The irony of what I am about to write is stunning. I spent several weeks frustrated. I didn’t even know that I was frustrated until the last couple of days when my husband and I sat down one Saturday evening and just asked each other how we were. I struggled to express myself and what was possibly wrong. It sometimes takes me a while to process emotions dealing with situations. It usually helps me to talk or write them out. I sometimes say to my husband that I need to “auditory process”.
After a half hour or so of being unable to clearly communicate, it finally came out.
I was frustrated because I felt like God wasn’t speaking to me.
At least, not lately. I’ve only begun to share here how God has taught me through pictures, everyday life occurences, and I wasn’t seeing any of that. I would sometimes try to force some meaning into something that happened, but I knew it was me and not God.
So, my husband started sharing with me how he had felt God was speaking to him lately. He began with the fact that he used to feel God spoke to him mostly through the Bible, which is wonderful.Recently though, he has felt like God has used me to speak to him, our new little baby, people at work and church, and ongoing events in both our lives.
I didn’t want to hear this as encouragement. It wasn’t spiritual enough. My train of thought was, “God has spoken to me this way and that’s how it will be.” My reaction as he pointed out ways that he had grown and things he had said to me that had made me grow was to shrug it all off. I likened it all to coincidence.
But, but he is right. C.S. Lewis writes in his book “The Lion, The Witch, and The Wardrobe, which tells the story of four children entering another, sort of magical, world,
“No,” he [the professor] said, “I don’t think it will be any good trying to go back through the wardrobe door to get the coats. You won’t get into Narnia again by that route.”

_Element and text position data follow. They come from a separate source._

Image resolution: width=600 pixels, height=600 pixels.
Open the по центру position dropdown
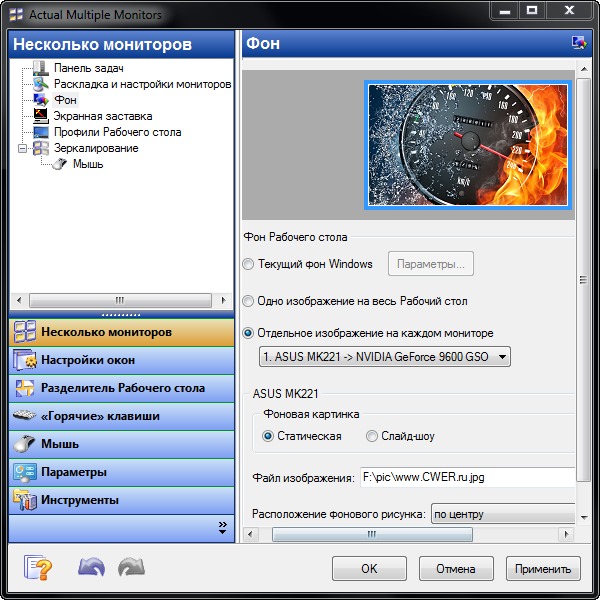click(503, 515)
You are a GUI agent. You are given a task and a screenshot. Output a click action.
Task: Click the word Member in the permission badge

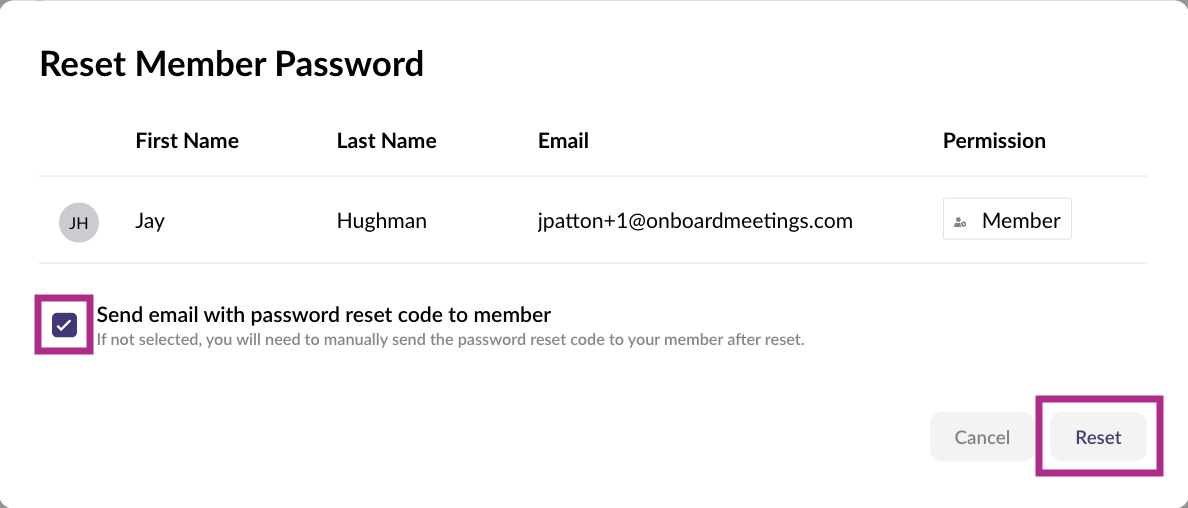pyautogui.click(x=1021, y=221)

Just as the professor says to the children that they will get back to Narnia but just not in that way, so I too must remember that God will not always speak to me in the same way. This should lead me to be a better listener. I should not downplay ways that God may be speaking to me just because the avenue is new to me. God is a brilliant teacher and like good teachers He will use many ways of teaching students until they understand the lesson.